An employee at my restaurant business has raised a grievance after I started a disciplinary process to deal with a charge of gross misconduct. Do I have to hear out the grievance before I can fairly dismiss her?

The first thing to consider is what your own procedures say about discipline and grievances hearings being combined. Your question suggests that you’ve already made up your mind to dismiss her. The purpose of the disciplinary hearing (which should only be held after an investigation) is to give the employee an opportunity to state her case, and for you to consider properly any representations made by her – or her companion – before finding her guilty or deciding on any sanction.

The Acas Code of Practice on Disciplinary and Grievance Procedures says only that the disciplinary process “may be suspended in order to deal with the grievance”. If her grievance is connected with the subject matter of the disciplinary hearing, there is merit in hearing and deciding them together.

For example, if the employee says: “I did what I was told by my supervisor, who has been trying to get me into trouble,” the grievance is so bound up with the discipline it would not make sense to consider them separately – the grievance is part of the defence to the charge.
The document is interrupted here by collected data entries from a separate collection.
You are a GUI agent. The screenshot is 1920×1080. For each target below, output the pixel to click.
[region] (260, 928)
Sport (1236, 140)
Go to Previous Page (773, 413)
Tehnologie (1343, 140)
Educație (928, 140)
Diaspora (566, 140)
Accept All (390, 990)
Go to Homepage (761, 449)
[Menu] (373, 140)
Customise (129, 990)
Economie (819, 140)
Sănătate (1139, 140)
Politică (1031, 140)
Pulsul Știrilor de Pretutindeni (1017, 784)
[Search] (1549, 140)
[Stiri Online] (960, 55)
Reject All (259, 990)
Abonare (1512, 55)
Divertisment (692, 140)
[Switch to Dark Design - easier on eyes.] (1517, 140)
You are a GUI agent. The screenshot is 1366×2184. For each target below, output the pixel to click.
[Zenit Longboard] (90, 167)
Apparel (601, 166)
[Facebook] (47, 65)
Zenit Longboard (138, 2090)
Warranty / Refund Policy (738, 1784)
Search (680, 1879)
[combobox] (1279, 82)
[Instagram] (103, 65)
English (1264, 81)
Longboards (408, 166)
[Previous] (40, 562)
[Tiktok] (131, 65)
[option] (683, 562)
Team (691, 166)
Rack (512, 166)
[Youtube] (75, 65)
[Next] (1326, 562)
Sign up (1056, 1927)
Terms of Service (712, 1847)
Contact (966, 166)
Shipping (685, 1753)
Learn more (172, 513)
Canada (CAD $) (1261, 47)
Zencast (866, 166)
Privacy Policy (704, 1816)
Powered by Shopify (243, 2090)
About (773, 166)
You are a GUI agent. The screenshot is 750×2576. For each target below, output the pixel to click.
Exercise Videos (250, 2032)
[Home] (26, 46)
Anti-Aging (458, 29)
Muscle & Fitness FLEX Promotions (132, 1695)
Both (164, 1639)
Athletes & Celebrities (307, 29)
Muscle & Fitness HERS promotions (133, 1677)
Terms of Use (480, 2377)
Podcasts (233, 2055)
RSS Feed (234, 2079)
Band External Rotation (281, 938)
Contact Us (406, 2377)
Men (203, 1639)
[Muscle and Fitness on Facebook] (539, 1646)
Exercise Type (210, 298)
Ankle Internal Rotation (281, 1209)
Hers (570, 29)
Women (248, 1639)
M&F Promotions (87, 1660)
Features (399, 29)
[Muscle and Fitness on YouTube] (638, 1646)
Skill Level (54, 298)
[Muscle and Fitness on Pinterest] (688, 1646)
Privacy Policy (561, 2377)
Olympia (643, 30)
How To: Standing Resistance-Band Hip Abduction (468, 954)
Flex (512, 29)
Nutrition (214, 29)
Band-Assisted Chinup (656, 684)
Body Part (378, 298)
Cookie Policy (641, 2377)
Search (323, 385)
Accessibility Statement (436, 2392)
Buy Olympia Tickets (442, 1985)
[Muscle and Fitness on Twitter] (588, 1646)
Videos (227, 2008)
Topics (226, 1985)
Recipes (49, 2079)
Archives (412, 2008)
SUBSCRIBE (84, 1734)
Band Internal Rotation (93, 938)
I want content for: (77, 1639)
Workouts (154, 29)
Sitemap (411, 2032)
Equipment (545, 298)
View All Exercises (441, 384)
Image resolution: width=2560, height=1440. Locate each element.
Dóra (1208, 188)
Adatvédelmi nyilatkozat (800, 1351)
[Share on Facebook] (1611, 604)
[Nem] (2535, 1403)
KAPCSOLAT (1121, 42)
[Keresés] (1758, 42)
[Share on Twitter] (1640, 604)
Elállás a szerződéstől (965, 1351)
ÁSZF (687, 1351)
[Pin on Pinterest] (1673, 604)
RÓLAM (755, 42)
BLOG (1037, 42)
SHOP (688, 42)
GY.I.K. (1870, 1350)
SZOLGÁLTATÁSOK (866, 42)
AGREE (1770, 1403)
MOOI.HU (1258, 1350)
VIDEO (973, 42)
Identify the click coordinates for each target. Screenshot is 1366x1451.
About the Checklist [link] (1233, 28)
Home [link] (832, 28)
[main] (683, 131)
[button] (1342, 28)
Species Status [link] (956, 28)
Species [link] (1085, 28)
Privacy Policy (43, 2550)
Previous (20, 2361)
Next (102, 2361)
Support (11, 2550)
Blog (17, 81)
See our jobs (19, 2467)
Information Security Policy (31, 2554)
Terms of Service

Even if there is no connection, you aren’t obliged to put the disciplinary process on hold while you deal with the grievance (including any appeal). In coming to a decision on whether to delay the disciplinary proceedings, you should take into account how long that delay is likely to be.

If the grievance has come completely out of the blue, the employee may have submitted it as a way of delaying the hearing. If so, that does not automatically mean the grievance has no merit, but it may well be appropriate to consider why the complaint is only being made now. If you decide to combine the grievance and disciplinary hearings, given that both sides should be given sufficient time to prepare, it may be appropriate to delay the hearing to allow for the additional preparation resulting from the grievance. However, if the employee fails to provide you with the relevant information about the grievance in advance of the hearing, that would not normally be a sufficient reason not to proceed with the disciplinary part.